Piero Ghezzi: “Without industrial development in the Amazon, there is no way to be competitive”

Piero Ghezzi, Former Minister of Production, argued that, among the main potentialities of the Amazon region, timber production could emerge as the main contributor to the development of its citizens and local companies, provided that they are carried out with total respect for the environment and with the integration of the public and private sectors.

During the III Amazon Business Congress: “The urgent challenge of sustainable and inclusive development of the Peruvian Amazon”, the economist stressed that the installation of industrial development poles, through anchor companies, is essential to bring development to one of the regions with the highest informality index in the territory.

“There is no way to transform softwood on the coast and make it profitable. No matter the level of productivity, if we do not achieve industrial development in the Amazon region itself, there is no way to be competitive. This implies having anchor companies ”, Ghezzi remarked.
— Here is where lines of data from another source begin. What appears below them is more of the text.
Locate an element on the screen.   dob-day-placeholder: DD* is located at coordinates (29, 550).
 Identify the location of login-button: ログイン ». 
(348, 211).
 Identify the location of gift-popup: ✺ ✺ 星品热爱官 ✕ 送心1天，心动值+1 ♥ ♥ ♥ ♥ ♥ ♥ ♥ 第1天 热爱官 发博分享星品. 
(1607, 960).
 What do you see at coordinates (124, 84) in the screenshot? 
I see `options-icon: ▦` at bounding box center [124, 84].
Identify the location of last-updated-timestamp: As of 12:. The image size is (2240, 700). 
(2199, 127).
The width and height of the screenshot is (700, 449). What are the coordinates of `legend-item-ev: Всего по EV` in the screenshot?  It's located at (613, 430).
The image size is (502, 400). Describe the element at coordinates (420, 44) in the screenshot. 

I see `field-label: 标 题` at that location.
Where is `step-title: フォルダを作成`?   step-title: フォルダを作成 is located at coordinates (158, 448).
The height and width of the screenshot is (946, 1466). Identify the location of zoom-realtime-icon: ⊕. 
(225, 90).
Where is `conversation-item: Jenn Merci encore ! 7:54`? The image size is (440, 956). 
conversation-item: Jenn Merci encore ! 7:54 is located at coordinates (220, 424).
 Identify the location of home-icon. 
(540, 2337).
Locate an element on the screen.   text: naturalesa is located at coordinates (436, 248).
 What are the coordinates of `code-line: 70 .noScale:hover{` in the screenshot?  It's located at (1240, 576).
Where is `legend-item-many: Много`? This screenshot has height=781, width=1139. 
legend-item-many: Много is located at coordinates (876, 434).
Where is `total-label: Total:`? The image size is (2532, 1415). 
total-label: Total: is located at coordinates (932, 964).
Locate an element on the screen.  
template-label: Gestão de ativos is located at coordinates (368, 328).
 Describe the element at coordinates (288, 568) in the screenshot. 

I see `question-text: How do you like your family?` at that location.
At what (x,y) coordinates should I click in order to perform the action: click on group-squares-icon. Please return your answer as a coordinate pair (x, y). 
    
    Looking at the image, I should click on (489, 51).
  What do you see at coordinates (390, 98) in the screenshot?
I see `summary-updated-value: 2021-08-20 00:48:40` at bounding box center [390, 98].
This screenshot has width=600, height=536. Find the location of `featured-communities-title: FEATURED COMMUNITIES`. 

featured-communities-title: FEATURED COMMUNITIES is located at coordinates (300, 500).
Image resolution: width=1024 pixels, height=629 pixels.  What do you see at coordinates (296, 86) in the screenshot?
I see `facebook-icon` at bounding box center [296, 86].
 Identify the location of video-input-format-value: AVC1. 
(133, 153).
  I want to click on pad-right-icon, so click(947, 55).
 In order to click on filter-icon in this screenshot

These companies are known as anchors, as they are large and have an effect on local economies as engines of growth and attraction of investment, thus generating competitiveness where they decide to settle.

Parallel to this, Ghezzi explained that actions by the State are required in the region, such as greater advances in zoning and regulation for the effective availability of land, tax incentives, articulation with the private sector, legal security, interconnection at all levels for move the wood, and support the growth of local mypes.

However, he warned that all these mechanisms should be delineated without decompensating the environmental security of the Amazonian territory, with the aim of reaching 2050 with a high profitability of the biological wealth of the region, 2 million hectares of forest plantations and 8 of BPP concessions, the technological insertion of small producers in the formal value chain, and zero deforestation.

“It would be a failure if we were able to promote forest plantations, but this implies that the forest is deforested more. That would be terrible. What is sometimes not well understood is that the areas that are well under concession are the ones that are less deforested, as there are 20-year operations, with reasonable extraction of the wood, ”he indicated.

Likewise, on the issue of promotion for mypes and small producers, he stressed that measures are urgently needed to access concessional financing with rates lower than 5% and, as in other countries in the region, a direct subsidy to plantations associated with the percentage of the invested.

“One issue that the mypes have is the issue of quality, and in the case of the Amazon there is the legal origin of the wood, which makes many buyers from the public and private sectors choose not to buy it,” said the former head of Produces.

“Without a budget nothing will be possible. Likewise, it cannot be the objective of a single government, but rather a shared vision, with the political decision to start in earnest and be persistent; strengthen the public-private cooperation process to solve the problems we face ”, he remarked.